Two novel “release-on-demand” fluorescent biosensors for probing UV-induced DNA damage induced in single stranded and double stranded DNA: Comparative study

Abstract

Light in the UVC spectral region damages both single-strand (ssDNA) and double-strand DNA (dsDNA), and contributes to the formation of mutagenic photoproducts. In-vivo studies show greater damage for ssDNA compared to dsDNA. However, excited-state spectroscopy shows that dsDNA has longer excited-state lifetime than ssDNA, which increases the probability of damage for dsDNA. However, lack of a direct comparison of in-vitro ssDNA and dsDNA damage rates precludes the development of a model that elucidates the molecular factors responsible for damage.
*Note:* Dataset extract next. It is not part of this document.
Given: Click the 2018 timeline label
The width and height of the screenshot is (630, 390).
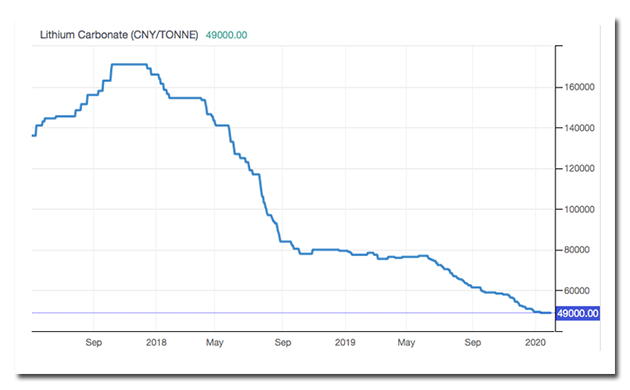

In this work, two novel sensitive “release-on-demand” biosensors are developed for the selective probing of DNA-damage and comparing the rate of DNA damage in ssDNA and dsDNA. The two biosensors involve the use of EvaGreen and Hoechst dyes for the sensitive probing of DNA-damage. The results show that ssDNA is damaged at a faster rate than dsDNA in the presence of UVC light (200–295 nm). Furthermore, we examined the effect of G/C composition on the damage rate for mostly A/T ssDNA and dsDNA oligonucleotides. Our results show that DNA damage rates are highly dependent on the fraction of guanines in the sequence, but that in-vitro dsDNA always exhibits an overall slower rate of damage compared to ssDNA, essentially independent of sequence.